De plus, son émergence révèle toutes les faiblesses de la société. Elle sanctionne tous les manques de vigilance et de solidarité.
Par exemple, à la chute du communisme, le marché est tombé dans la toute-puissance. Ce n'est pas un hasard. Il a tout simplement profité de l'effondrement critique et physique d'une gauche stupéfaite (même si elle était au pouvoir). Les plus manipulateurs du marché n'ont alors eu qu'à appuyer sur le ressort de la culpabilisation et de l'humiliation pour écraser tout ce qu'il restait de ce potentiel critique.

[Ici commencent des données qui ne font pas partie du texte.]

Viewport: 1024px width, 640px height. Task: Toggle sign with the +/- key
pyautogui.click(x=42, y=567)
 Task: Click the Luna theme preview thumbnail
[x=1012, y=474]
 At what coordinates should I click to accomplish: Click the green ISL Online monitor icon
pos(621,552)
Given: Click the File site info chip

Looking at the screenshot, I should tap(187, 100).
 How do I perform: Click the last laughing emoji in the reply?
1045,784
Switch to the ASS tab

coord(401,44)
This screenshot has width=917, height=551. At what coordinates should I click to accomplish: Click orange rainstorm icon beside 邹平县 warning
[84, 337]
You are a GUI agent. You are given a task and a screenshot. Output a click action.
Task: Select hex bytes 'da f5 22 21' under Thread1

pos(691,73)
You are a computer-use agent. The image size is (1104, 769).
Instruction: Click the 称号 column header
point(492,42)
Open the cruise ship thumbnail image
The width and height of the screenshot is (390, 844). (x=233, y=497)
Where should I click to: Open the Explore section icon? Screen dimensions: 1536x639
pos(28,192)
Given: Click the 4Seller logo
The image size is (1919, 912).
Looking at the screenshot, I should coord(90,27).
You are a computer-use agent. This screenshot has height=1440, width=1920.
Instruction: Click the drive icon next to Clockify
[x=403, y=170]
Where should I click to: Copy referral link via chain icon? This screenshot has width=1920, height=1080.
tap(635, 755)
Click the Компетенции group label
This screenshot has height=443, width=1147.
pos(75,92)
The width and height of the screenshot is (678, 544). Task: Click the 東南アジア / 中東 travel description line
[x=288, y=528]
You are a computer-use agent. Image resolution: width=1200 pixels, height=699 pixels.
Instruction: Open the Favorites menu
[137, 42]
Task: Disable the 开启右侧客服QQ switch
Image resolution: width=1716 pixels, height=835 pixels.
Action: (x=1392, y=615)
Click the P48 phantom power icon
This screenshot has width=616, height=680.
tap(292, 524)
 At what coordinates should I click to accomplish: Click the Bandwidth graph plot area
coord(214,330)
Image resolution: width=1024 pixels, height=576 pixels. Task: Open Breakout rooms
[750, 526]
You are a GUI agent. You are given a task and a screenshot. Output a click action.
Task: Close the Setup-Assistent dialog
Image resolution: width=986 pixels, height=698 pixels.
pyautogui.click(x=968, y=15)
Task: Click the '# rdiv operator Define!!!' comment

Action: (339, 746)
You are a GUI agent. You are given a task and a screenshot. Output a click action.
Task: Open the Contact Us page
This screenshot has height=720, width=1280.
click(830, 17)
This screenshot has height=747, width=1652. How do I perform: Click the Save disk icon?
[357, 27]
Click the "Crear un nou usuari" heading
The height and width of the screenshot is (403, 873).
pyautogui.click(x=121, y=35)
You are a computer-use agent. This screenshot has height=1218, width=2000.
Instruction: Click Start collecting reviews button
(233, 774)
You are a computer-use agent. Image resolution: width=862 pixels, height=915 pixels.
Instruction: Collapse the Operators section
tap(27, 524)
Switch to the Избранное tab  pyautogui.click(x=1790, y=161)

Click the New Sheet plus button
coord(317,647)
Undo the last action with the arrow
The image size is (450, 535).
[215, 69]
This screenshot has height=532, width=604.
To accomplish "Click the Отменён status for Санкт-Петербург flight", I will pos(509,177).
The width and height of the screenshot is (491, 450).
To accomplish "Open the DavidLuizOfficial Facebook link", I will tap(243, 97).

En prenant le pouvoir, le marché a également éclairé la vulnérabilité des organismes chargés de protéger le peuple (médias, syndicats, intellectuels, partis de gauche, etc.).
Il a mis à jour l'avidité, la corruptibilité, la lâcheté, la crédulité, bref, toutes les faiblesses humaines des corporations dont on s'attendait à plus de rigueur mentale.
Le marché en ce sens, nous a révélé toute la force du narcissisme sur la faiblesse de l'esprit humain.
Pour combattre ce fonctionnement
Même si l'autocratie veloutée du marché à un sens, cela n'empêche pas qu'il faut l'a combattre. Même s'il est, bien sûr préférable d'être manipulé par un système narcissique plutôt qu’écrasé par un système dictatorial, l'humanité a la charge de lutter contre toute oppression.
Une bonne raison à cela. Quand il ne rencontre pas d'opposition, un système narcissique avance jusqu'à l'anéantissement des valeurs démocratiques et de sa victime. Sa limite, il ne la trouve pas en lui-même mais en autrui.
Autrement dit, si ce « marché narcissique » ne rencontrait aucune résistance, il envahirait tout simplement l'ensemble des pans de la société. Du lieu de culte à l'école, de l'hôpital au tribunal, nous serions alors submergés par son offensivité. Si ce « marché narcissique » (donc sans empathie) ne rencontrait aucune résistance, il ferait travailler ses ouvriers au pas de course en les maintenant en permanence à la limite du seuil de pauvreté.
Il est donc essentiel aujourd'hui de combattre cette nouvelle forme de domination.
La façon dont elle aliène l'être humain étant extrêmement subtile, il est nécessaire de comprendre ses techniques et ses procédés.
Stresser, solliciter les pulsions, les désirs, culpabiliser, décrédibiliser, flatter, humilier, appâter, rendre dépendants sont peut-être quelques pistes sur lesquelles nous devons nous pencher.